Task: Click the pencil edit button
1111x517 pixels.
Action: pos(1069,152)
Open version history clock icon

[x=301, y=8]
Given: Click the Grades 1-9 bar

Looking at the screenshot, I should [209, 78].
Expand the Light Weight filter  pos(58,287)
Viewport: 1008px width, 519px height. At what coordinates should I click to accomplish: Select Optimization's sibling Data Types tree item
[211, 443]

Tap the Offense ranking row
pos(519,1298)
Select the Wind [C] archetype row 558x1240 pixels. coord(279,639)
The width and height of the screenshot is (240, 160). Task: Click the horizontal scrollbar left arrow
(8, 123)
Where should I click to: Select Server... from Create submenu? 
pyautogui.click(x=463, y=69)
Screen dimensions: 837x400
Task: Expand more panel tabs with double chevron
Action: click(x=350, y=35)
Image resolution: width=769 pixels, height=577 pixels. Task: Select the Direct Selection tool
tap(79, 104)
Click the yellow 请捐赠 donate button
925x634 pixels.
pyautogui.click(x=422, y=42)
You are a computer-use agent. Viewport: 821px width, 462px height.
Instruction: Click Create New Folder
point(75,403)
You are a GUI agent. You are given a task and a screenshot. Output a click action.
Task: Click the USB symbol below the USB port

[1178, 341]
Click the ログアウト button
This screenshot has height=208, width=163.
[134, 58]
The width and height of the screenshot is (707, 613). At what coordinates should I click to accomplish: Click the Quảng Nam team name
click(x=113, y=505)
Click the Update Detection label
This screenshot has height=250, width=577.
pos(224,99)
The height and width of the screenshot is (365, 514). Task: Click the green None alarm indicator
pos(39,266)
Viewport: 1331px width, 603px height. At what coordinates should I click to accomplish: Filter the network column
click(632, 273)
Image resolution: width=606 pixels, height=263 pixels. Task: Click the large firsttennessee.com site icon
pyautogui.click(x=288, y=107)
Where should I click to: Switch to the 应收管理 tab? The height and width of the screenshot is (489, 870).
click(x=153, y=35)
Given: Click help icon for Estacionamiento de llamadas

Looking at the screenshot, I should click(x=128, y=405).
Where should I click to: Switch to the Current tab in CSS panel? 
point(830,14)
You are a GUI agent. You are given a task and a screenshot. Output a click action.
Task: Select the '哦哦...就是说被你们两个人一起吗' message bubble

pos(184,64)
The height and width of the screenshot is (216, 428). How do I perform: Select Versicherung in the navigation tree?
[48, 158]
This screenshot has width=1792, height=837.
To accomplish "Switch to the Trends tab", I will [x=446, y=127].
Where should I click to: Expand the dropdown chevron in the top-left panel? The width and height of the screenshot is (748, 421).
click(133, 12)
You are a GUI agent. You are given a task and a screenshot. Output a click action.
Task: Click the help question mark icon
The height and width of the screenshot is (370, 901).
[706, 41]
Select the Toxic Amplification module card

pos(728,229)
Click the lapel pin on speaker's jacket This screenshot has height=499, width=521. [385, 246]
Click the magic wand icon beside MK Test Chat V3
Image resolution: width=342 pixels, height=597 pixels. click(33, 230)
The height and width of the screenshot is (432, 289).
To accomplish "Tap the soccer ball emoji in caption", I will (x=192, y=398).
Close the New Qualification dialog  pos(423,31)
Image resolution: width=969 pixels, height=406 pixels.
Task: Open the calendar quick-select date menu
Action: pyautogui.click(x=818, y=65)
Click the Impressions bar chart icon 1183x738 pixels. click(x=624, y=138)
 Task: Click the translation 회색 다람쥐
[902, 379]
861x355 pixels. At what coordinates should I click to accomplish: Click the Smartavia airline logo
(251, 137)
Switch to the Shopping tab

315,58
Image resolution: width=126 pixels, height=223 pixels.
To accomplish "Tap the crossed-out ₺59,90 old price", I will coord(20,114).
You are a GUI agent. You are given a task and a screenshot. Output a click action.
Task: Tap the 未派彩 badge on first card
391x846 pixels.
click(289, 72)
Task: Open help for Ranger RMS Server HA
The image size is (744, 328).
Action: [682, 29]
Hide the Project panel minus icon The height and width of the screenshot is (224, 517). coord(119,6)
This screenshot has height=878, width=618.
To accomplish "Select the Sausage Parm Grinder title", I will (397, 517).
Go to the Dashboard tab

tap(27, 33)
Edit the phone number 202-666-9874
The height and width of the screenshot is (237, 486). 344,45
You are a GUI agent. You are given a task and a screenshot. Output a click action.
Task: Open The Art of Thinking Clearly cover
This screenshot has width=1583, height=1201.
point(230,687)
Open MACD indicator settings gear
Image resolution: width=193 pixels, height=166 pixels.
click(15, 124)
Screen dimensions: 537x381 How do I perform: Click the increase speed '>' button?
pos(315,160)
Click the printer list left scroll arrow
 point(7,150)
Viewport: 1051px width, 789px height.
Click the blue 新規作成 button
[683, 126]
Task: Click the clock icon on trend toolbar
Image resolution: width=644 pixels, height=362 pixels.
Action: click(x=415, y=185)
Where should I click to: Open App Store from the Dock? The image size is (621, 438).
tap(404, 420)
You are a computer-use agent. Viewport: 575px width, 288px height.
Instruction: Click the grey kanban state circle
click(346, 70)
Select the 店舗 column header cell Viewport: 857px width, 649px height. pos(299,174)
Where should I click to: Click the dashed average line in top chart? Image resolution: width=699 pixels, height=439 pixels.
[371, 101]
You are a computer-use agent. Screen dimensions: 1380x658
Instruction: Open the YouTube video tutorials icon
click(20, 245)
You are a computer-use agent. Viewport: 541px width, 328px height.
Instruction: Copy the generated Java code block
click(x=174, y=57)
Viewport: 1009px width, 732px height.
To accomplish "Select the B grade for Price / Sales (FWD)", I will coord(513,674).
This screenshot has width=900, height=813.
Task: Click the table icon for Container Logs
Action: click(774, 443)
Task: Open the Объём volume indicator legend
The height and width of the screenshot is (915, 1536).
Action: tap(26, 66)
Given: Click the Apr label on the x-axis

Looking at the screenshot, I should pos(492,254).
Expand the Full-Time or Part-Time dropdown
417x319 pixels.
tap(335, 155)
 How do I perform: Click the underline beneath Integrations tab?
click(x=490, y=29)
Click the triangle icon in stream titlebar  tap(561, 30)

——

- [DIRECTIONS FOR THIS TASK]: All lines above that include the word "computer" must be copied into the answer.

- [RESULT]:
You are a computer-use agent. Viewport: 821px width, 462px height.
You are a computer-use agent. Viewport: 575px width, 288px height.
You are a computer-use agent. Screen dimensions: 1380x658
You are a computer-use agent. Viewport: 541px width, 328px height.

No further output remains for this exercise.